I have been reading this InceptionV1 paper, I understand how they need RandomResizedCrop function, but I didn’t know about the original size of the image, from which they sample the crop and resize to 224x224. Is it 256xN or Nx256 ( 256 is the smallest scaled side )?

If you re using transforms.Resize and pass an int value to the size argument, the smaller edge will be matched to this number.
From the docs:

size ( sequence or int ) – Desired output size. If size is a sequence like (h, w), output size will be matched to this. If size is an int, smaller edge of the image will be matched to this number. i.e, if height > width, then image will be rescaled to (size * height / width, size)

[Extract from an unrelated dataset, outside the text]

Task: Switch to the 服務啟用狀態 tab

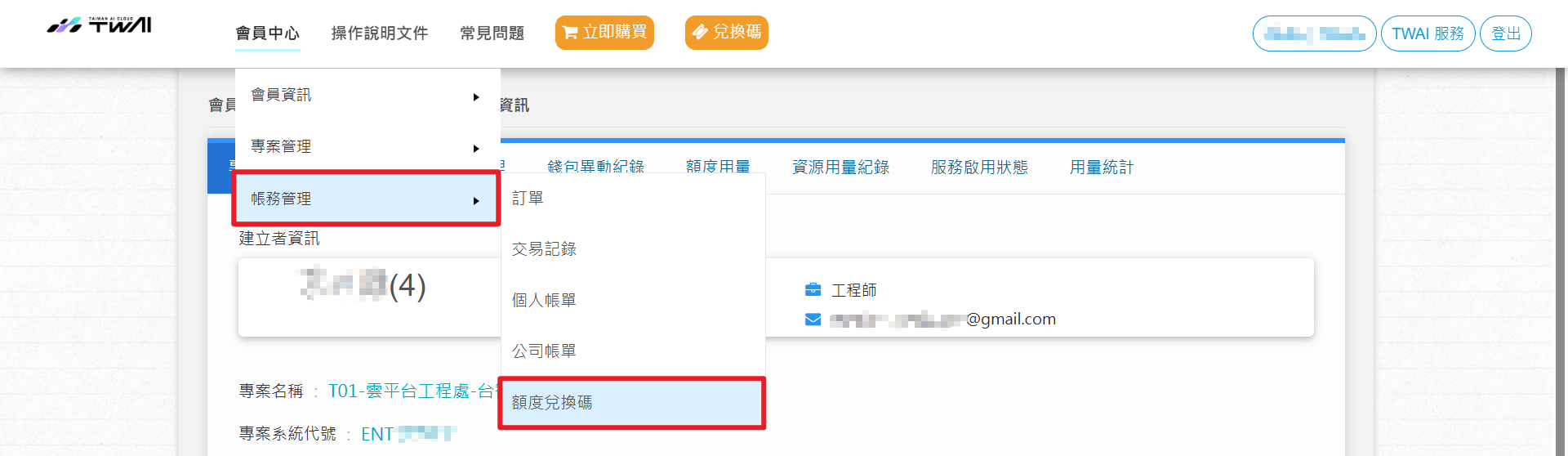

If I understand your question correctly, this approach would use both possible resizing strategies depending which edge is smaller.

Let me know, if I misunderstood the question.

Thanks a lot, I got it now.

@ptrblck Regarding various patches, what is the center of the random patches? Is the center also random?

And aspect ratio range would be used while computing the patches, right? not for the final image size. Because the final image’s aspect ratio is inferred from the size parameter mentioned?

Yes, the top left pixel location as well as the height and width will be randomly sampled as seen here.

The aspect_ratio is used to create the w and h values and there is a fallback to a central crop here.